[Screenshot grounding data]
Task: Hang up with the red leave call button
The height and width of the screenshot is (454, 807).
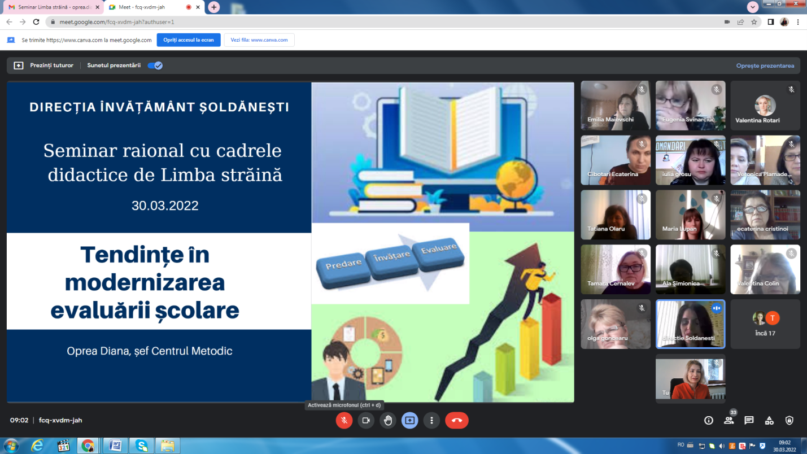Action: click(457, 420)
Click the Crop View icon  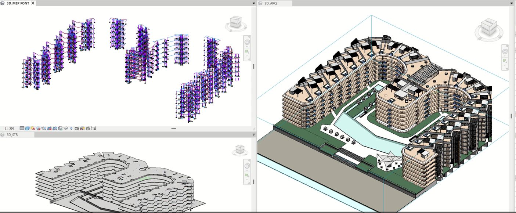(49, 129)
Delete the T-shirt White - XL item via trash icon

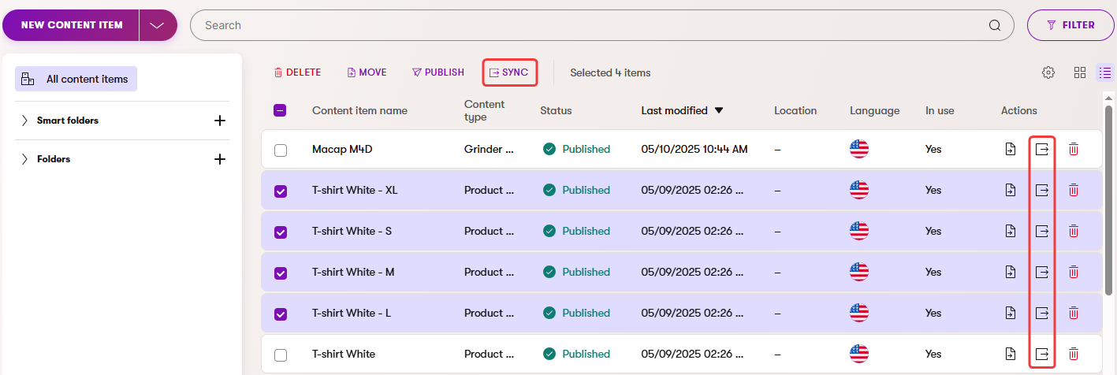point(1073,190)
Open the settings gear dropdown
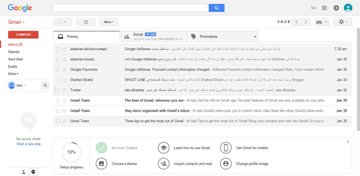 [343, 22]
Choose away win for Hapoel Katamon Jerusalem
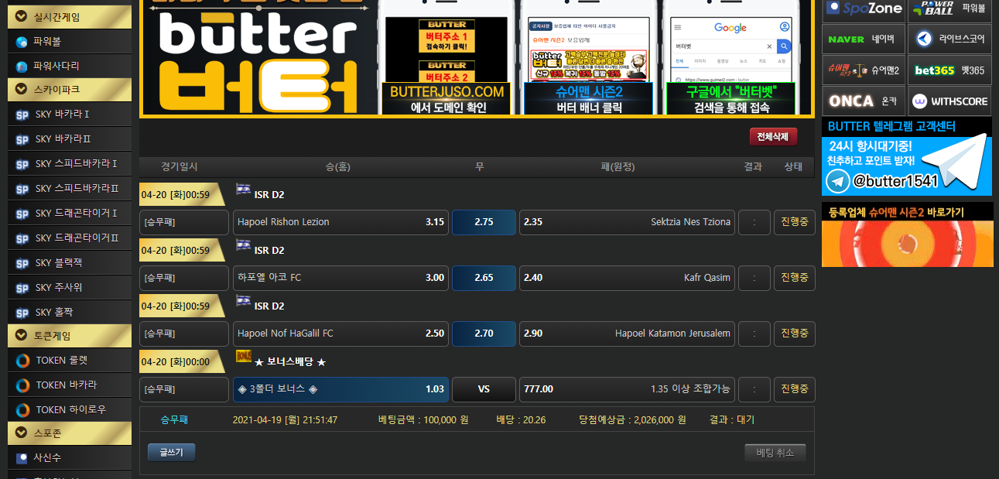This screenshot has width=999, height=479. [627, 334]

• [Directions for this task] In the records above, find the line containing "Delete the T-shirt", then please restate it and each line after it word for word, pictures excluded.

• [Exercise output]
Delete the T-shirt White - XL item via trash icon

point(1073,190)
Open the settings gear dropdown
 [343, 22]
Choose away win for Hapoel Katamon Jerusalem
This screenshot has width=999, height=479. [627, 334]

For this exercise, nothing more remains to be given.